The world's first Pavlova Western
Mon, 23 Apr 2012 10:57p.m.
By Laura Frykberg
New Zealand's film industry is more renowned for its fantasy films than its Westerns, but one Kiwi director is trying to change that.
Good for Nothing, the world's first ‘pavlova’ western - instead of spaghetti - had its New Zealand premiere last night.
Good for Nothing has all the makings of a traditional Western, except for its plot.
An outlaw in the film has erectile dysfunction, which he discovers after trying to have his way with a woman he kidnaps.
At its premiere the man behind that character, Cohen Holloway, would not be drawn on that subject, but did reveal why he was ideal for the part.
“I got the role because I’m actually really terrible at lines, it's actually real hard, sort of on screen not doing much and the camera is there, and wherever you look has got to mean something.”
The film was shot in central Otago, where its director Mike Wallis spent his childhood holidays dreaming about being a cowboy.
“I always found the connections between the landscapes down there and the Westerns we see on screen, and that sort of inspired the idea of making a Western down there.”
The New York Times agrees, saying “New Zealand’s ravishing landscapes portray the American West well”.

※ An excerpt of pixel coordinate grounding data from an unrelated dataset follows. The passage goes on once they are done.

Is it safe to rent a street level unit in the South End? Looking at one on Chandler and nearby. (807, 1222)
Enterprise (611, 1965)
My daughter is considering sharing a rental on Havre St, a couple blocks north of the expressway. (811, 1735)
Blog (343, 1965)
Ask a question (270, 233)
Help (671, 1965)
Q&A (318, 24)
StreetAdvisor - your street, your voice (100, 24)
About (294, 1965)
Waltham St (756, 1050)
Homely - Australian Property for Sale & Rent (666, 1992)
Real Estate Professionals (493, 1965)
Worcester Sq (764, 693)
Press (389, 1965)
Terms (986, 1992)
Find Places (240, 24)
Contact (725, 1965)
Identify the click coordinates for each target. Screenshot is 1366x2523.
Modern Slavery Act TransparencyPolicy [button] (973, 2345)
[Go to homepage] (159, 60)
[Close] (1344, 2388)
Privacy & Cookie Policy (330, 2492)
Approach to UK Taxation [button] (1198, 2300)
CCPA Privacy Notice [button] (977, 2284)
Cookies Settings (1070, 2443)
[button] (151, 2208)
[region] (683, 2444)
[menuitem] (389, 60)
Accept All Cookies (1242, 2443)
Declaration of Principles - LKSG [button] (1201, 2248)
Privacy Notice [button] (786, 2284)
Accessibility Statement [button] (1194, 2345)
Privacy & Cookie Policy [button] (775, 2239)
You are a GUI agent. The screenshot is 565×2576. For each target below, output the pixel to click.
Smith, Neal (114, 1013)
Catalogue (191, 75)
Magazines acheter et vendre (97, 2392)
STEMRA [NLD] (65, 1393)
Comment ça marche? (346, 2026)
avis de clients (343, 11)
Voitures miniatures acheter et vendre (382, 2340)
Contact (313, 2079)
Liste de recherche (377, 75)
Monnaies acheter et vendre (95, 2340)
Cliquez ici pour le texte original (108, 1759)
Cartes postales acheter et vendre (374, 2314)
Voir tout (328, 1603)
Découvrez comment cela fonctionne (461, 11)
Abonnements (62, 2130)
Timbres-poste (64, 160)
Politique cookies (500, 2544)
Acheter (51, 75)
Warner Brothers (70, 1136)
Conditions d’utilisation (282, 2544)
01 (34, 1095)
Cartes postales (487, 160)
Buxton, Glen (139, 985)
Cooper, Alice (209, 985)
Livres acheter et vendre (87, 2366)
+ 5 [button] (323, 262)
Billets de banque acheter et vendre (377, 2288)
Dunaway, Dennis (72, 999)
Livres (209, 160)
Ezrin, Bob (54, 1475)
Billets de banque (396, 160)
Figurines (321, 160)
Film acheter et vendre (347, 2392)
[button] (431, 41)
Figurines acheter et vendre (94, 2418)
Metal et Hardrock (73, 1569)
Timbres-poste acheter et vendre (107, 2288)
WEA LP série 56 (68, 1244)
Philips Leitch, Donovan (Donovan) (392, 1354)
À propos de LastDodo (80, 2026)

A view shared at last night's premiere by some well known faces including Andy Serkis and Brett McKenzie
“I'm absolutely thrilled to be here, Mike Wallis is an old friend of mine from back in the Lord of the Rings days so to see him actually get to make this,” Serkis says.
And Brett McKenzie could relate to the film.
“It's awesome I mean my dad's a horse farmer and I am a big fan of horse movies.
“I grew up watching Westerns and eating toasties.”
And as for whether the 'pavlova' western becomes the new spaghetti, Wallis says it depends on how popular it is at the New Zealand box office when it opens in May.